April 1-5, 2005
BANGKOK: -- PM Dr Thaksin announced today a plan to make it illegal to use the Internet while affected by liquor or a drug, or to discuss sexually explicit matters on the Internet. The proposed bill will enable the Royal Thai Police to monitor internet traffic of those who use or abuse alcohol or drugs, Dr Thaksin said. The PM was confident that the bill would be passed by the parliament and said "There is too much immoral activity between teenagers that begins in an internet chat room." Adding that studies from the health ministry showed the rise in teenage pregnancies mirrored the average rise in internet use among teens in Bangkok, Nonthaburi, and Chonburi.
This bill follows several lately, passed by parliament to keep Thai society free from dark influences which threaten to change the culture. In recent weeks a clampdown has been ordered on high pressure water pistols as well as on advertising and promoting sexual enhancement products.
The Thai prime minister was quoted saying "I myself have forbidden my daughter last week to use the internet after she drank a glass of wine" but refused to elaborate further on the nature of her internet activities.
The internet cafe community in Thailand fears a lack of income from beverage sales due to this measure. It's still not clear which products will be outlawed.

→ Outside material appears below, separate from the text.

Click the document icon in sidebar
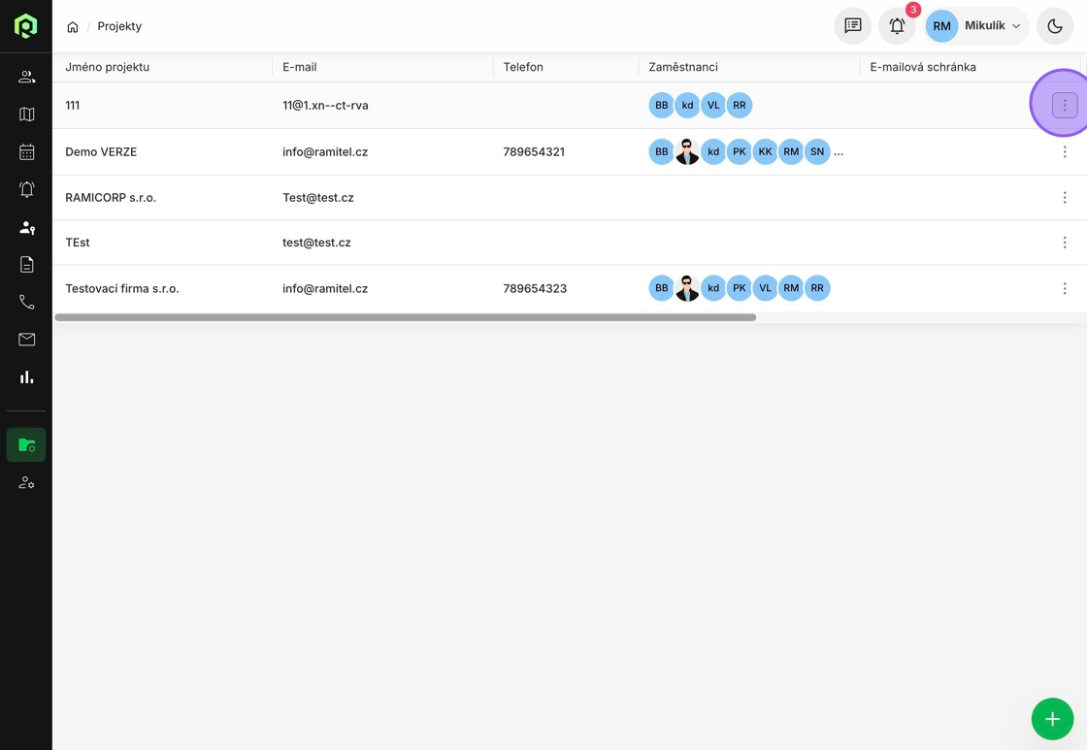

Carlsberg and TCC Group of Thailand, producers of the Chang brand have calculated this could lead to an overall downturn of sales if the new bill is implemented. The Company already received opposition from Buddhist monks last week, when they proposed to list their stocks on the SET exchange. This latest measure might put another damper on their move to the stock exchange and has forced the major brewer to consider an alcohol free version of its popular beer to maintain profits.
Internet usage has already been restricted by the Thai Internet Police to prevent youths from looking at sexual content. In this latest measure they will be aided by a software company from Nonthaburi Software Park, who has developed an "Internet logger" which logs all requests within Thailand. This system is unique in the world and has been developed in cooperation with Shincorp their main shareholder.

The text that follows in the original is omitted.